I thought I would share a bit on how I’m doing with my “word”. You may recall that I chose the word contentment.
I was anything but content last week. Sad, lonely, confused, disappointed, angry, but not content. I rolled around in the mud of that pit for a while with the exception of last Tuesday when light, both literally and figuratively, shone on my darkness.
I loved last Tuesday because it went according to plan. It was the one day in a stretch of days, past and future, that was forecasted to be sunny and warm. The perfect day to work in the yard. I was invigorated by the sweat, the progress and the promise of a new season.
As you may have seen in the first post of my Making a House a Home series, our household has gone through a lot of changes in the last couple of years. Just when we were at the brink of seeing the desires of our hearts realized, the plan started unraveling. So, I’ve been left to question… whose plan was this? Ours, Gods, both, no ones…? Are we where we are supposed to be? Are we at the end of the journey or at a crossroad? Do we keep hoping for the original plan to eventually fall into place? Are our current circumstances a “no” or a “wait” answer from God?
I don’t have any of those answers. I just know that I’m weary from being in transition. I want to grow roots, settle down and nest. My husband says I’m to do that regardless of expected change. He’s right.
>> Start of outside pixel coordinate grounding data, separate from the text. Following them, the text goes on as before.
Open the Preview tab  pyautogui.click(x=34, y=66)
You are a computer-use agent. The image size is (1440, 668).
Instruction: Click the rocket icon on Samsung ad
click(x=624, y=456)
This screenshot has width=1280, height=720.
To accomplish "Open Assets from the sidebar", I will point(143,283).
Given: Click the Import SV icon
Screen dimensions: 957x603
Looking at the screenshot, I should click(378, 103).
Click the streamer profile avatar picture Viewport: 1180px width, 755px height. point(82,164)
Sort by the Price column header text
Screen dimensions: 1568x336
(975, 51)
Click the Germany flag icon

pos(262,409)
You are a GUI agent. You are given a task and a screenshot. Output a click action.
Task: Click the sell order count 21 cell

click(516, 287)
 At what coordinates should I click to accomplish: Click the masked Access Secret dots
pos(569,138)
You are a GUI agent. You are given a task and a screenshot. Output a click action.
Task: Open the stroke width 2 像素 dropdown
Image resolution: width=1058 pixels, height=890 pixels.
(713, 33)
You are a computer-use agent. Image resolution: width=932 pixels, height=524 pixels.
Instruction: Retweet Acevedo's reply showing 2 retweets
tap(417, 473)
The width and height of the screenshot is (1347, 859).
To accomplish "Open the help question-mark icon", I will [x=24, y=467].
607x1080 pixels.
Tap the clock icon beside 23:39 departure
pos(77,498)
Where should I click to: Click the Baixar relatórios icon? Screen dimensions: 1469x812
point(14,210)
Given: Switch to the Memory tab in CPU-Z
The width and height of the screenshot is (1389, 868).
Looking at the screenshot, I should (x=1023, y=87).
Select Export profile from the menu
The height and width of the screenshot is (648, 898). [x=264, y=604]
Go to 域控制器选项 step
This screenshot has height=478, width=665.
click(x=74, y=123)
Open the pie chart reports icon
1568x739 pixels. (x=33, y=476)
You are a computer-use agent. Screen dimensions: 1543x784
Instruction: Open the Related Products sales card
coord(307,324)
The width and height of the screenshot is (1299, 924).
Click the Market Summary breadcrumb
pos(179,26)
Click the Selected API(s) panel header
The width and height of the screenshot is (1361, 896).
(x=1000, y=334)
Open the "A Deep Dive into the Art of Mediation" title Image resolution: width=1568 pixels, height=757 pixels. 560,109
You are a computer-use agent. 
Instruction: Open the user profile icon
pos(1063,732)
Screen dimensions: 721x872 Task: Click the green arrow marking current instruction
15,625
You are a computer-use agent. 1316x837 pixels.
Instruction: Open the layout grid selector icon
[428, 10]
Why, after 43 years, would I expect or even hope for a life without dark days? I know better. I am intimately acquainted with trials, tribulation and dark nights of the soul. As all of us are. We are not promised a trouble free life.
But I have such a hard time embracing this season in our lives. I am disappointed in the dull, dreary days. So, I’ve asked God this past week, what is this Winter season for?
Well, wouldn’t you know it? I was flippin’ channels late last night and found myself watching Oprah at a Tony Robbins event, and Tony Robbins happened to address the very topic of the winter season…that we all have them in our lives…it is a season to be expected. One that we should take advantage of by spending time cuddled up with our families and recharging for the coming Spring.
I don’t know anything about Tony Robbins, and I’m not all that thrilled at how such a multitude of people look to Oprah as a spiritual mentor, but I do think that God used that particular program to give a voice to His answer to my prayers.
And the answer was this: there is nothing new under the sun. There are seasons: seasons in nature and seasons in our lives. It is my prayer that I will be able to find peace and contentment in this season of my life. That I will appreciate it, find the beauty in it and learn how to recharge.
God has continued to answer me and encourage me through sermons, scripture and even other’s blogs. I’m very grateful.
How are y’all doing with your Word of the Year?